• Task:
From the line that has "This screenshot has" down to the last line of the data below, set down every line exactly, but none of the pictures.

Records from a collection
........

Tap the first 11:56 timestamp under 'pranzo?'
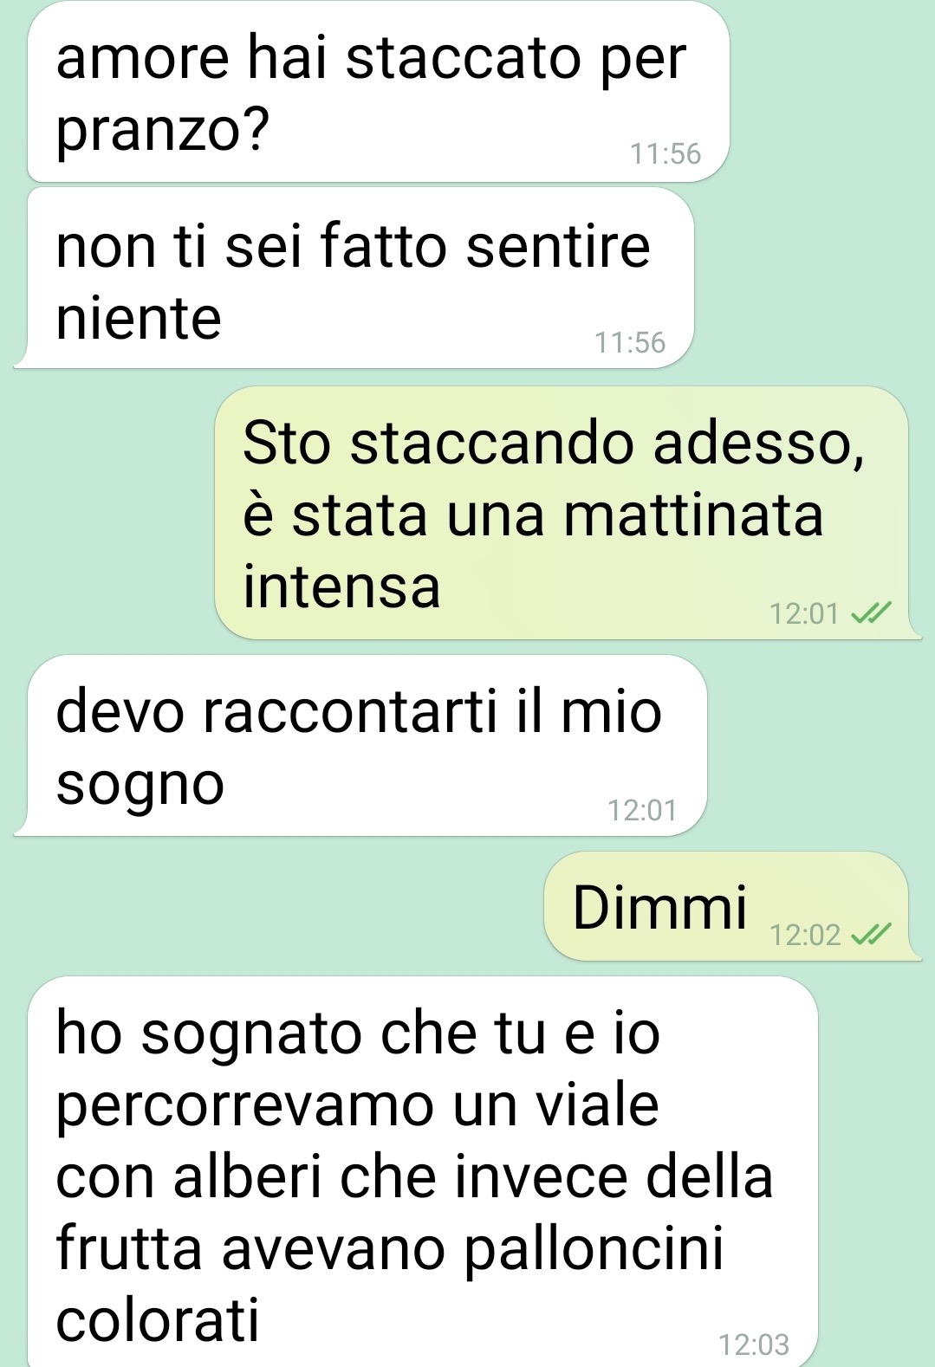 point(666,153)
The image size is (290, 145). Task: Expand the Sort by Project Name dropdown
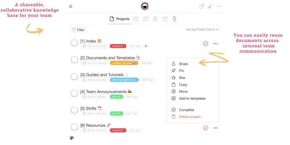[x=202, y=29]
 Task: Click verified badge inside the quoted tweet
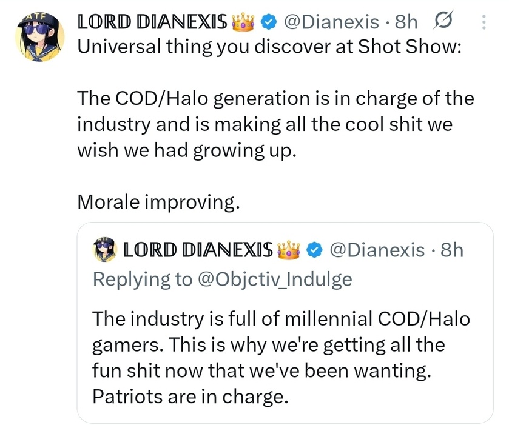(312, 250)
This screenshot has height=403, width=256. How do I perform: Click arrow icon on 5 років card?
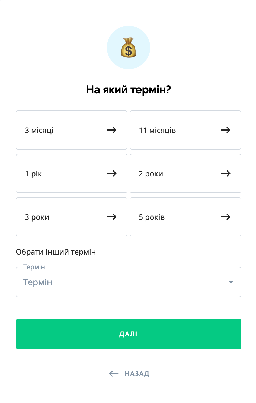pyautogui.click(x=225, y=217)
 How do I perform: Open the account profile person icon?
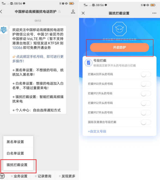click(x=73, y=12)
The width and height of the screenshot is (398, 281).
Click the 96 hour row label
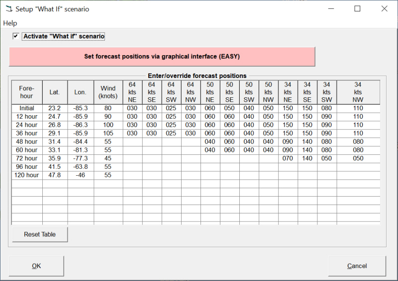tap(27, 167)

........

• Task output:
This screenshot has height=403, width=256. How do I perform: Click arrow icon on 5 років card?
pyautogui.click(x=225, y=217)
 How do I perform: Open the account profile person icon?
click(x=73, y=12)
The width and height of the screenshot is (398, 281).
Click the 96 hour row label
tap(27, 167)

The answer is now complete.